Now, let's move on to your question. We are given that sin(theta) = x, where -pi/2 ≤ theta ≤ pi/2. We need to find sin(2theta) and cos(2theta) in terms of x.
To solve this, we'll use the following trigonometric identities:
1) sin(2theta) = 2sin(theta)cos(theta)
2) cos(2theta) = cos^2(theta) - sin^2(theta)

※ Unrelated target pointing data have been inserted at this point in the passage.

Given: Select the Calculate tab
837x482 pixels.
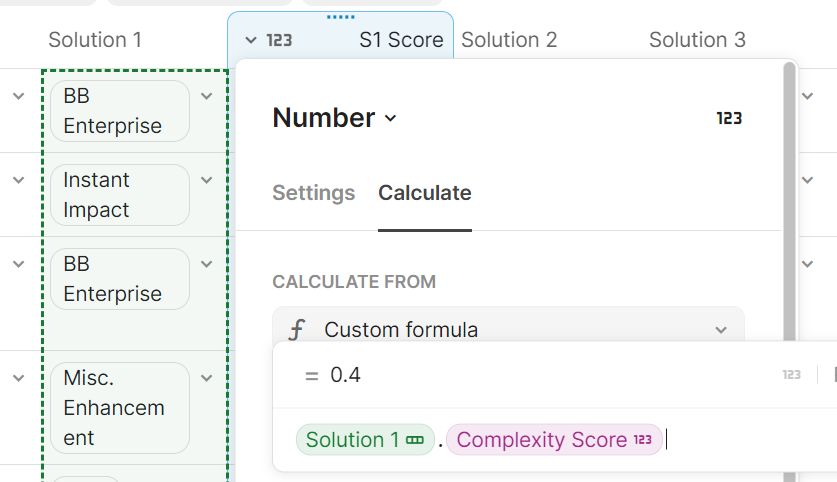Looking at the screenshot, I should (424, 193).
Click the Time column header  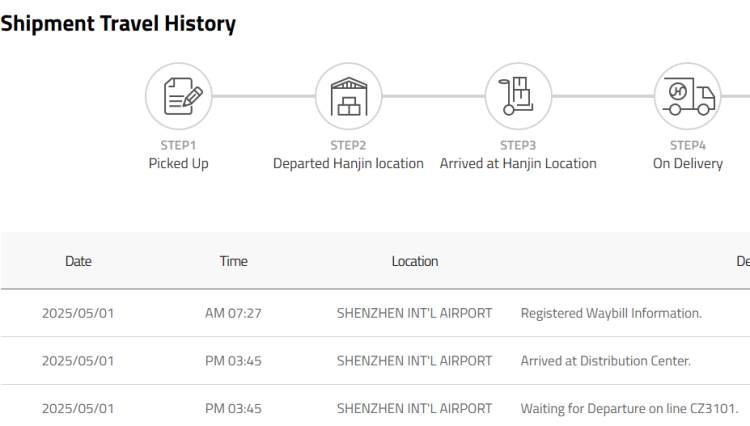(x=233, y=261)
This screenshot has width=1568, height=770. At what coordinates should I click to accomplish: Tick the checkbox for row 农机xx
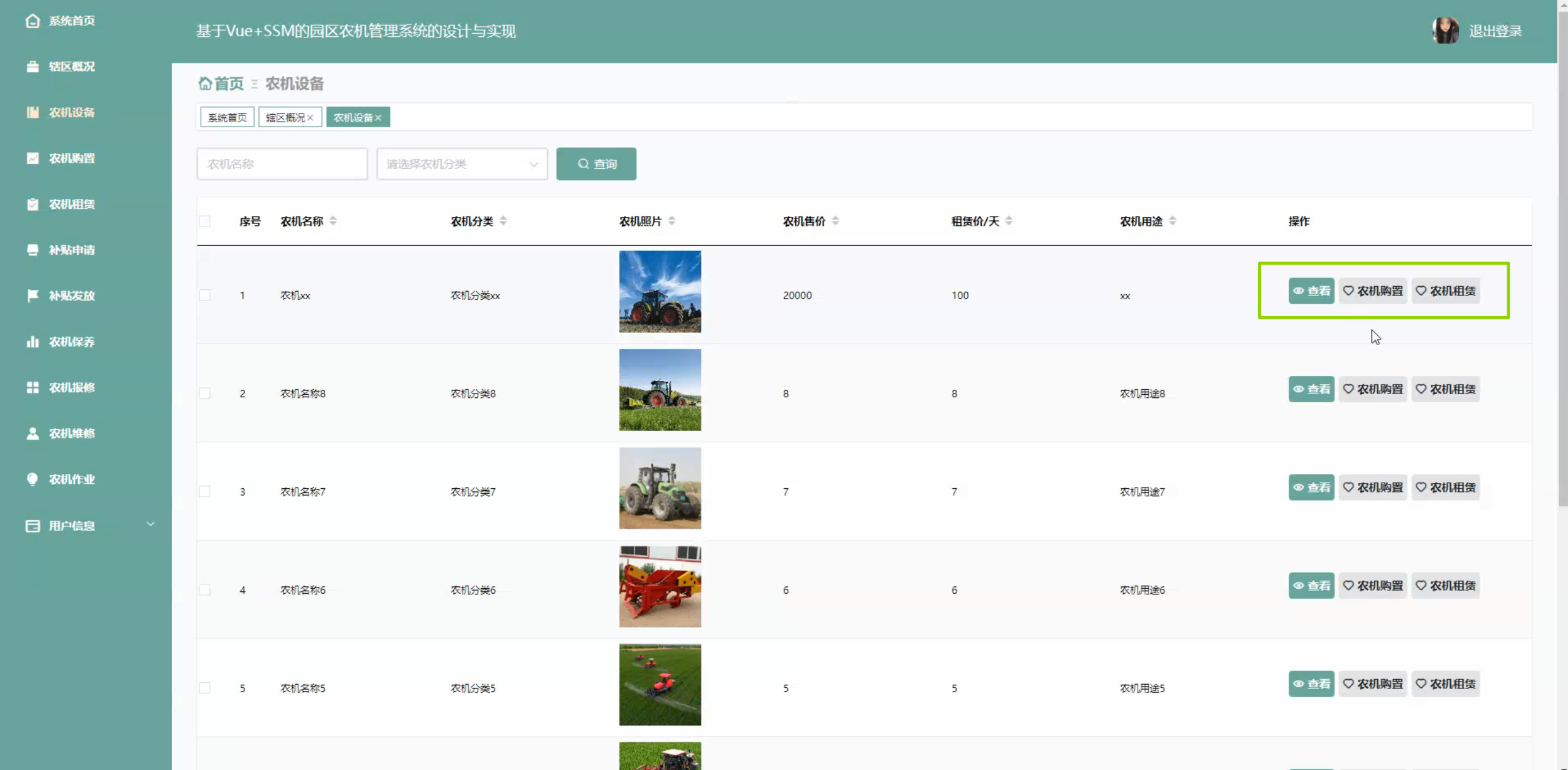[205, 295]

First, let's find cos(theta). We know that sin^2(theta) + cos^2(theta) = 1 (from the Pythagorean identity). Since we are given sin(theta) = x, we can substitute it into the equation:
x^2 + cos^2(theta) = 1
Rearranging the equation, we have:
cos^2(theta) = 1 - x^2
Taking the square root of both sides, we get:
cos(theta) = ±√(1 - x^2)
But since -π/2 ≤ theta ≤ π/2, we know that cos(theta) is positive in this range. Therefore:
cos(theta) = √(1 - x^2)
Now we can substitute sin(theta) and cos(theta) into the trigonometric identities to find sin(2theta) and cos(2theta):
1) sin(2theta) = 2sin(theta)cos(theta)
Substituting sin(theta) = x and cos(theta) = √(1 - x^2), we get:
sin(2theta) = 2x√(1 - x^2)
2) cos(2theta) = cos^2(theta) - sin^2(theta)
Substituting sin(theta) = x and cos(theta) = √(1 - x^2), we get:
cos(2theta) = (1 - x^2) - x^2
Simplifying:
cos(2theta) = 1 - 2x^2
So, sin(2theta) = 2x√(1 - x^2) and cos(2theta) = 1 - 2x^2.
I hope that helps! Let me know if you have any more questions.